Interest in youth issues surged across CGIAR in 2017. A number of CGIAR CRPs and Centers (including CCAFS, FISH, LIVESTOCK, PIM, RICE, and WLE) carried out multi-country studies, meetings and literature reviews on rural youth and employment issues.
Two examples:
- A FTA webinar on youth, hosted by the CGIAR Collaborative Platform for Gender Research, convened four prominent researchers and activists to discuss the challenges and prospects facing rural young women and men across the Global South. The webinar was the most-watched among those hosted by the Platform in 2017.
- WLE and FTA co-organized a Social Science public event in Nepal on migration, youth and agricultural transitions.
However, two separate attempts at constructing analytical frameworks for rural youth employment and entrepreneurship both suggested that ‘youth’ is not a clear and homogeneous target group, whose concerns can be addressed independently of the rest of society. These were: a scoping paper on rural youth employment by MAIZE and WHEAT CRPs, together with the Institute of Development Studies, UK; and a draft framework paper on youth and development developed by LIVESTOCK together with the Royal Tropical Institute, Amsterdam.
A message from CGIAR’s science leaders on providing opportunities for rural youth, for meaningful employment and entrepreneurship
An approach taken by some researchers is to treat youth and gender as one of many intersecting social differences that need to be considered together as part of a broad equity agenda (termed ‘intersectionality’ by sociologists). For example, a CCAFS publication on Uptake of Climate Smart Agriculture through a Gendered Intersectionality Lens analyzed the influence of gender, age, ethnicity, education, and marital status on adoption of Climate Smart Agriculture. Similarly, FTA has published a manual for ‘making sense of intersectionality’liii for use in studying sustainable forest management.
A4NH has made significant progress in systematically integrating equity issues into its research. The CRP commissioned a review of equity in A4NH research in 2017, and plans to implement the recommendations from 2018 onwards.
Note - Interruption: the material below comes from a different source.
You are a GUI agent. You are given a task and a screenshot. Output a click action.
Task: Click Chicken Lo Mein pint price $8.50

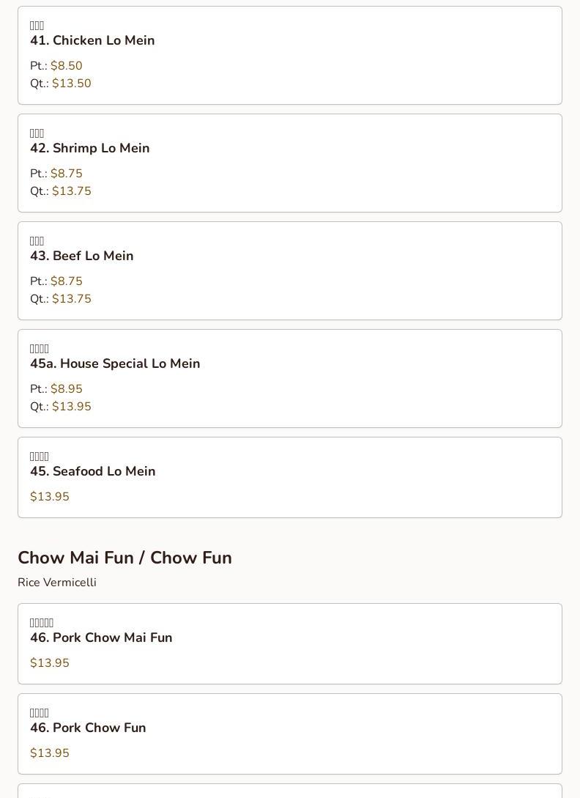(x=66, y=66)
CCAFS also works on some aspects of equity, including the equity and social justice impacts of adaptation and mitigation, development of frameworks and guidelines for socially equitable index insurance, and research on priority issues for pastoralist (often marginalized) communities. CCAFS and partners are also examining how a private sector-led approach to scaling up some climate change activities would impact the more vulnerable members of communities.